EXCERPTED PASSAGE —
□ □ □ □

Types of information provided about rivers and reservoirs for the Cheyenne and Arapaho Tribal jurisdictional area include diversion sites and amounts of water allocated and diverted for permitted uses in 2015; treated wastewater discharge sites and amounts discharged in 2015; and characteristics describing water-quality field properties, major ions, nutrients, and selected trace elements. Major ions, nutrients, and selected trace elements are compared to secondary maximum contaminant levels and maximum contaminant levels for finished drinking water. Additionally, statistics are provided describing daily, monthly, and annual streamflow characteristics at 12 U.S. Geological Survey streamgages. Streamflow statistics include the magnitudes and frequencies of floods, base-flow characteristics, and long-term streamflow trends.

□ □ □ □

WRITTEN INSTRUCTION A —
Name the water-quality characteristics that the passage on rivers and reservoirs says are described.

□ □ □ □

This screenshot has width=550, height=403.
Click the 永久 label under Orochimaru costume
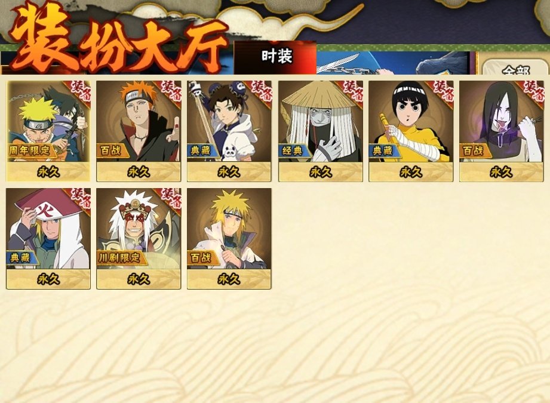point(501,172)
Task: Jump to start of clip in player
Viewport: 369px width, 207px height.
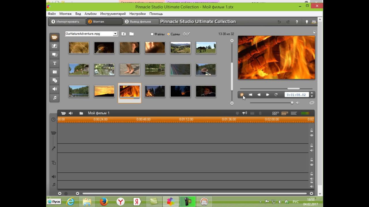Action: click(251, 95)
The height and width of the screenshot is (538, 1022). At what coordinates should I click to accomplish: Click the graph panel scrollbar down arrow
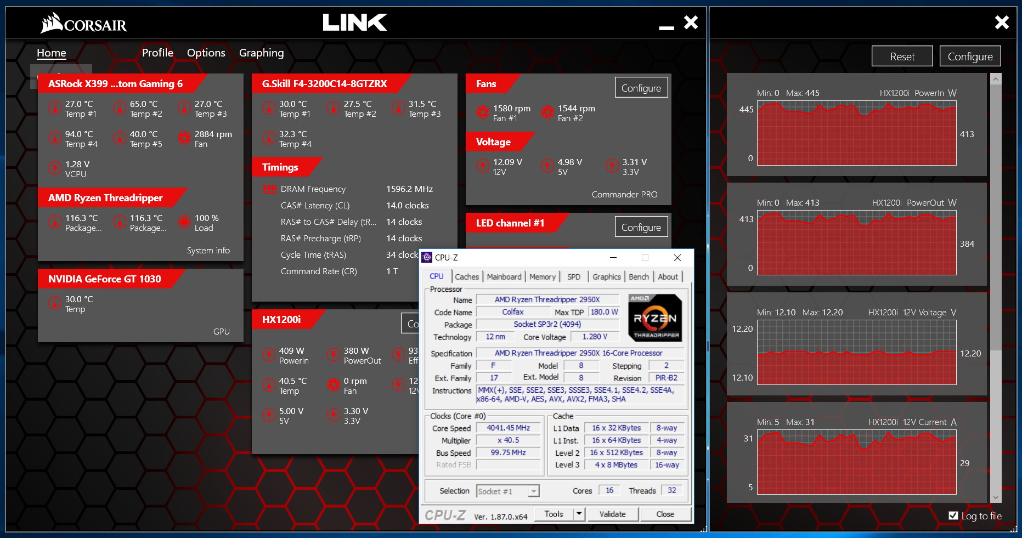click(996, 497)
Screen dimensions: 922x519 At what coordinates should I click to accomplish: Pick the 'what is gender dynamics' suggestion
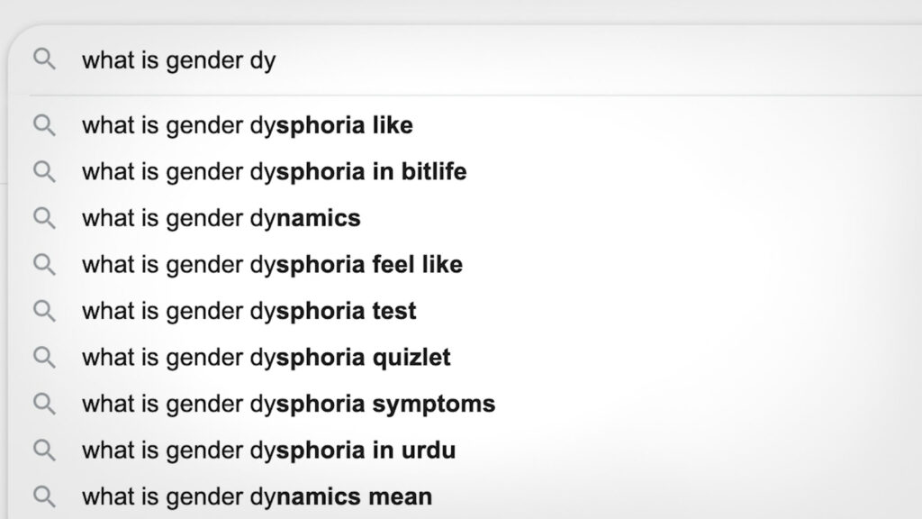tap(221, 218)
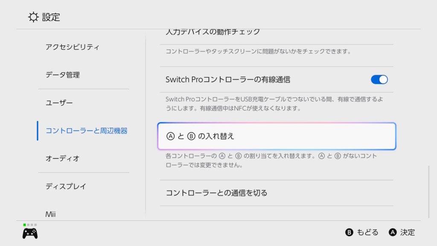Switch to ディスプレイ settings
437x246 pixels.
tap(66, 186)
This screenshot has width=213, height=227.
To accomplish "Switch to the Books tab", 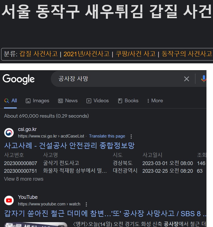I will click(128, 101).
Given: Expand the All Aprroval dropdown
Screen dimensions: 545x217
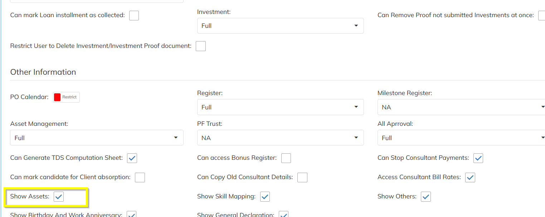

□ □ □ □

WRITTEN INSTRUCTION B —
Copy the lines of the records from the first line up to and including the line with "Action: click(251, 95)". Leave out the pictures.

EXPECTED OUTPUT A —
field properties, major ions, nutrients, selected trace elements

EXPECTED OUTPUT B —
This screenshot has width=550, height=403.
Click the 永久 label under Orochimaru costume
point(501,172)
Task: Jump to start of clip in player
Viewport: 369px width, 207px height.
Action: click(251, 95)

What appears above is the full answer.